Today, I stumbled upon the story of Emily Guillermo of Horizon City, Texas.

In a video produced for the New York Times by Margaret Cheatham Williams, Emily talks about how she struggled with postpartum psychosis after the birth of her second son.

As I watched the five-plus-minute video, I could almost feel her pain. In such an honest and vulnerable way, she admitted that her second son was unexpected, unplanned and unwanted.  There was no instant bond, no instant love. She recounted how she forced his mouth shut while trying to feed him vegetables, how she had put the water nozzle on his face while giving him a bath.
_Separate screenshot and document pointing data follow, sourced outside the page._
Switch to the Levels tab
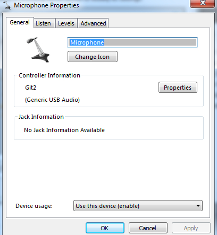point(66,23)
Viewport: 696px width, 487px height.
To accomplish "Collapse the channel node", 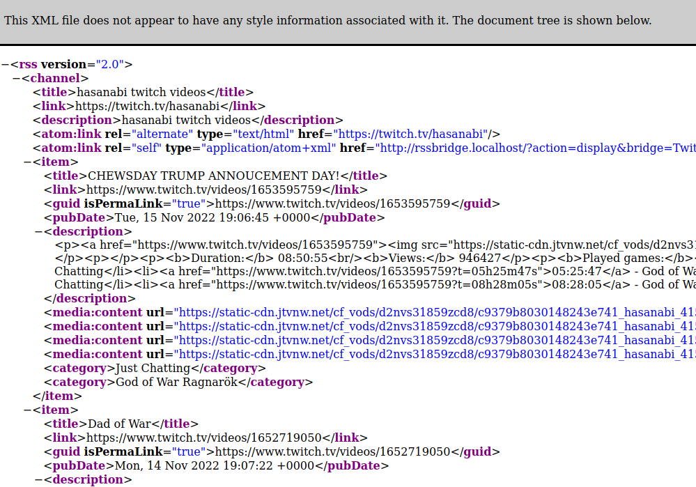I will click(17, 79).
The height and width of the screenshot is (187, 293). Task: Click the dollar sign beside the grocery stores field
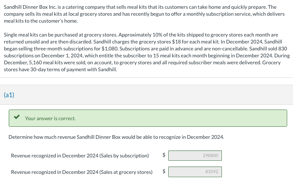(x=164, y=171)
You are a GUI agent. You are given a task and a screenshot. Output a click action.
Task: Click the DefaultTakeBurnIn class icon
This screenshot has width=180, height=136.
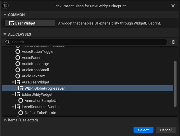pos(21,113)
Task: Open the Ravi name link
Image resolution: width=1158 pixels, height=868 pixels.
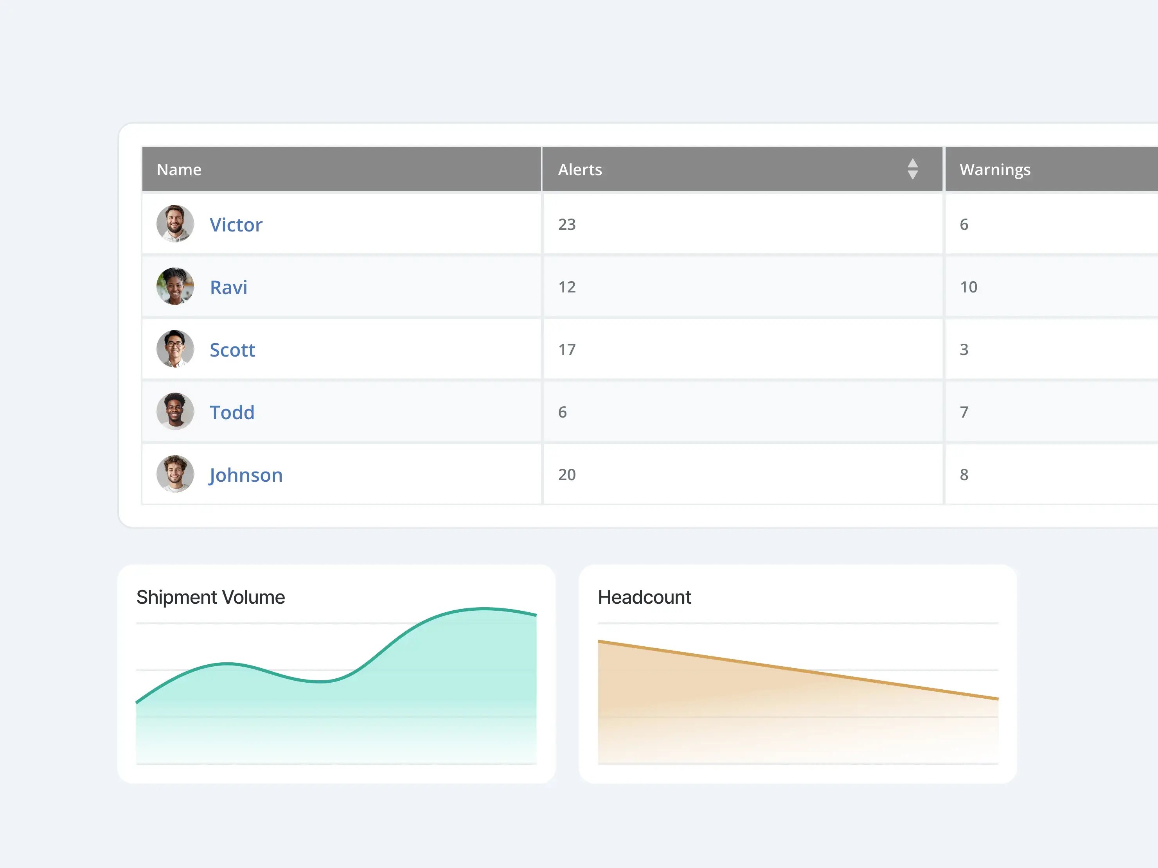Action: pos(228,287)
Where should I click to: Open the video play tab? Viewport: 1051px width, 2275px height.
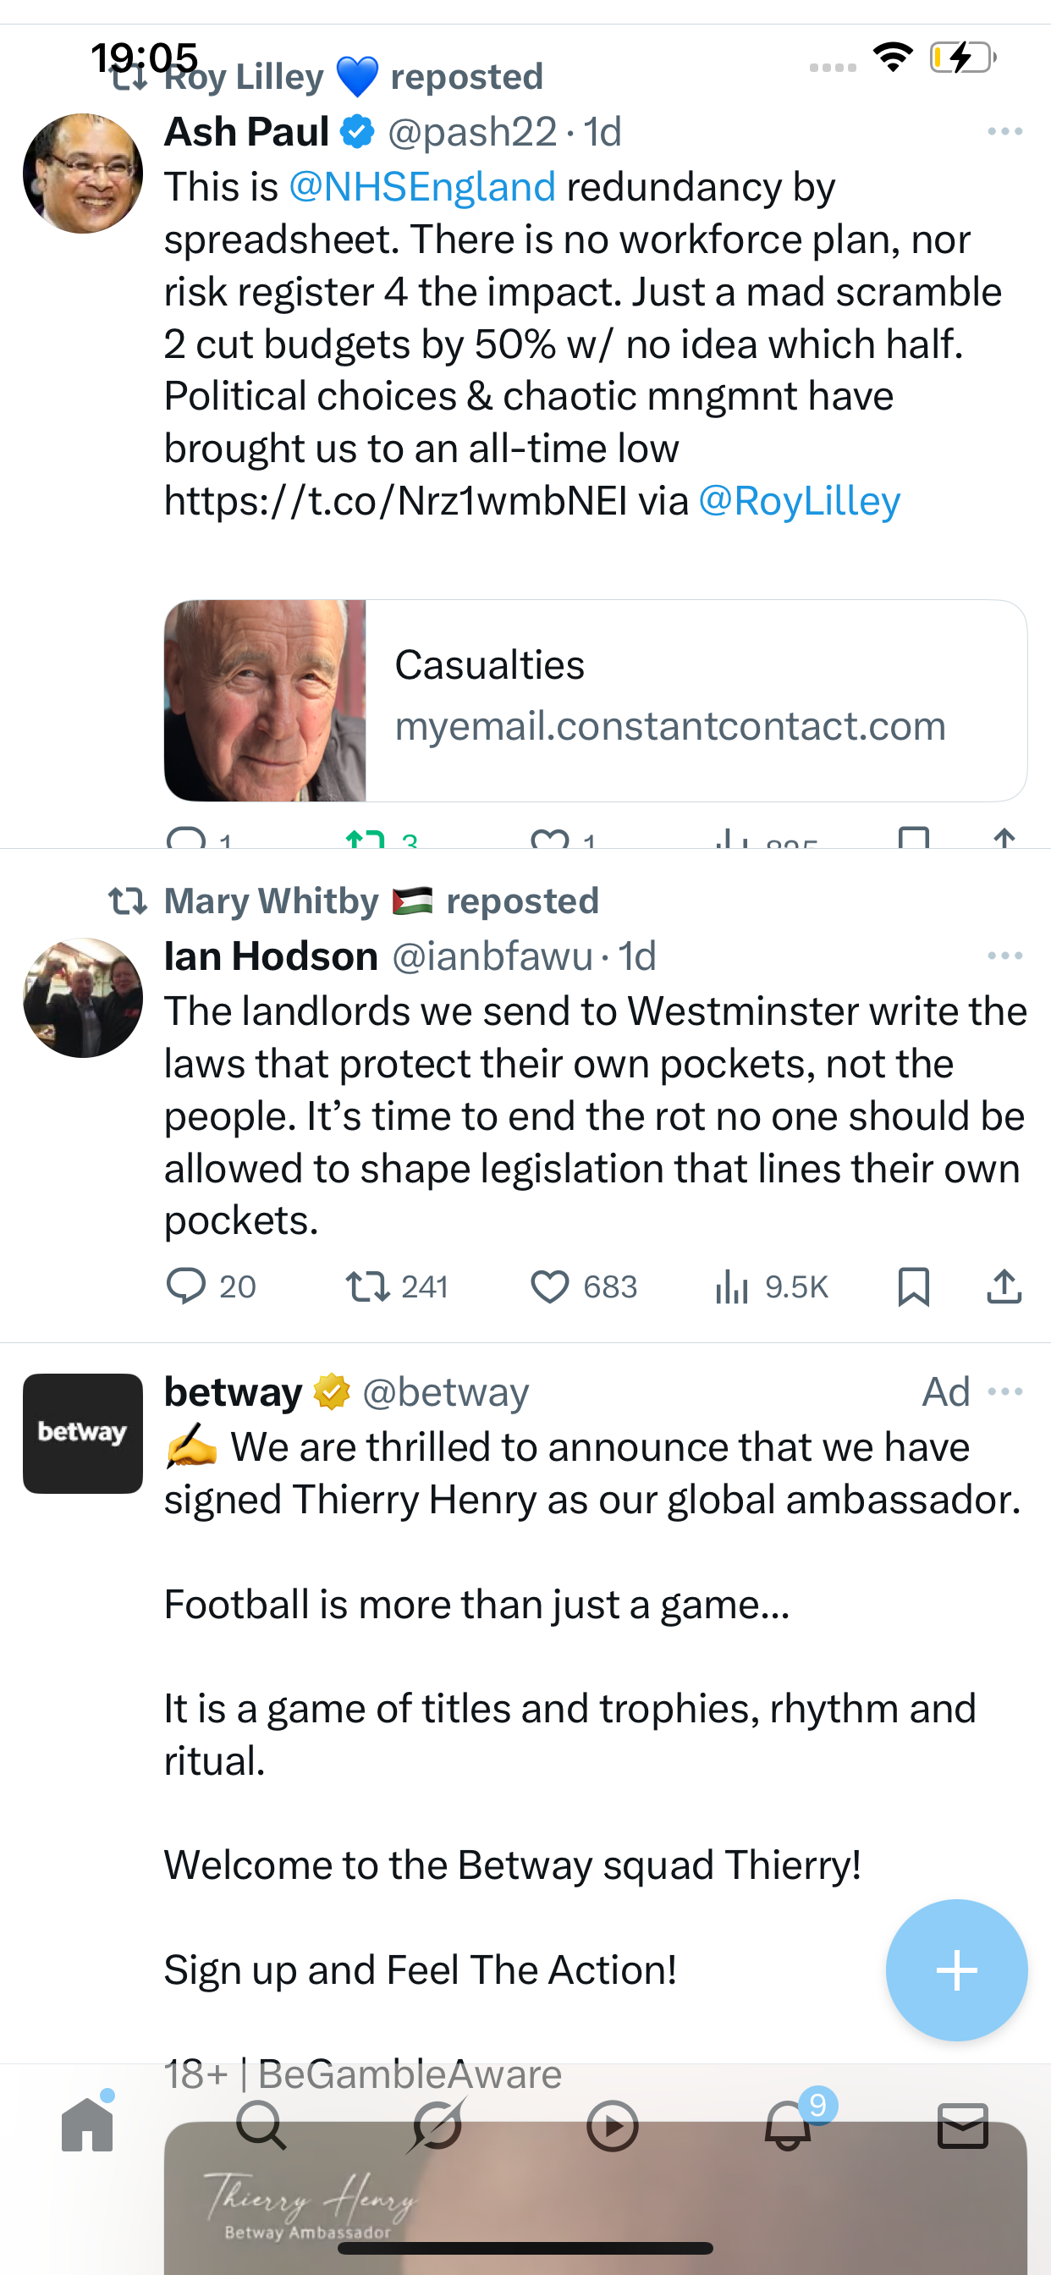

She was shocked at herself for trying to hurt her own baby.

Luckily, Emily Guillermo told her husband one day that she didn’t love their second baby. Her husband realized that something was wrong and that Emily needed help as soon as possible.  With her husband’s support and professional help, Emily was eventually able to handle her psychosis and see her baby in a different way. She now knows that she loves her baby, and she thinks that he loves her too.  She also now works with Postpartum Support International.

I hope that her story inspires other mothers experiencing postpartum depression or psychosis to tell someone and to seek help, to not be ashamed of their feelings and thoughts. I hope that her story further promotes awareness and understanding of postpartum depression and psychosis. Ultimately, I hope that Emily Guillermo’s story saves another mother, another child from falling victim to the painful effects and consequences of postpartum depression or psychosis.